In his most recent tally of employment by Atlantic Canadian innovators, Patrick Hankinson of Concrete Ventures has concluded that the region’s high-growth companies have continued to add staff through the pandemic.

He posted a blog last week that the startup community in Atlantic Canada produced a net 654 new jobs in 2020, bringing the total to 10,337 jobs – an increase of almost 7 percent.  Of the companies that he’s tracking, 40 percent added staff, 29 percent had no change and 31 percent shed employees.

In a blog on his site, Hankinson said he had been pessimistic about the outlook for startups when the pandemic broke out last spring. But the more optimistic entrepreneurs at the time were proven correct as many of the region’s startups continued to grow through the pandemic – especially in Newfoundland and Labrador.

“In terms of employment growth, five of the 14 top companies were from Newfoundland and Labrador, and if you move past those 14, there were other Newfoundland companies that are showing some strength,” said Hankinson in an interview. “It’s pretty clear to say that Newfoundland is punching above its weight.”

Though Hankinson’s main job is early-stage investment in Atlantic Canadian startups, he’s also methodical in collecting and analyzing data on startups. He has his own databank of Atlantic Canadian startups, and assesses their staffing levels based on LinkedIn.

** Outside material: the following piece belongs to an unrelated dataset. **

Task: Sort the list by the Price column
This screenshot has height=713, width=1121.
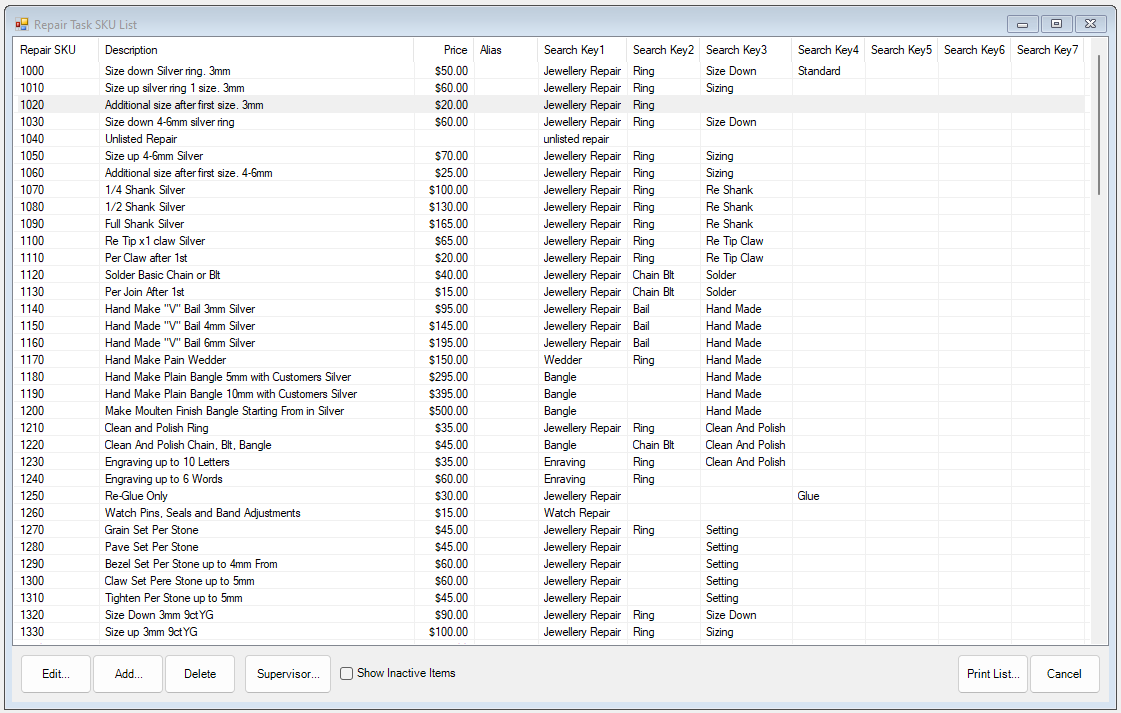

Like we do with the Entrevestor Databank, Hankinson judges startups not to be just new companies but enterprises based in Atlantic Canada that are developing an innovative product for the global market. The Concrete list of companies includes ventures that have exited but retained operations in the region, like Charlottetown’s BioVectra. Entrevestor removes exited companies from its databank. That is the main reason that Entrevestor said the total number of jobs in the region was about 6,500 at the end of 2019 (our most recent data), whereas Hankinson placed it closer to 9,700.

See Also: TrojAI is the latest portfolio company in Concrete Ventures. 

Hankinson admits there are limits to tabulating employment based on LinkedIn data, because not all people use LinkedIn or update their employment status regularly. But he adds that it is useful in assessing the direction of the job market as it shows whether employers are adding or shedding employees.

The leader in adding jobs last year was St. John’s-based Verafin, which was growing before it agreed to be taken over by Nasdaq for US$2.8 billion in September and has continued to grow since then.

The other companies that have been adding employees strongly are: BioVectra, Charlottetown; LuminUltra Technologies, Fredericton; Genoa Design, St. John’s; Mariner Partners, Saint John; CarbonCure Technologies, Dartmouth; VidCruiter, Moncton; Proposify, Halifax; Dash Hudson, Halifax; Mysa Smart Thermostats, St. John’s; The Rounds, Halifax; Sonrai Security, Fredericton; CoLab Software, St. John’s; and Celtx, St. John’s.

Hankinson ended his blog with a reminder that not all sectors of the economy have been as fortunate as the IT and life sciences sectors. He encouraged successful companies to keep hiring.

“If you happen to be an entrepreneur who had a good 2020 and is planning on a good 2021, I would implore you to consider taking a chance on that recent graduate who has shown you a lot of grit, or that unemployed individual who could be a great employee if you just invested in the development of their professional skills,” he wrote.

“If we all did that, our industry would have a blowout year compared to previous years, and who knows, it could even make a dent in those unemployment numbers.”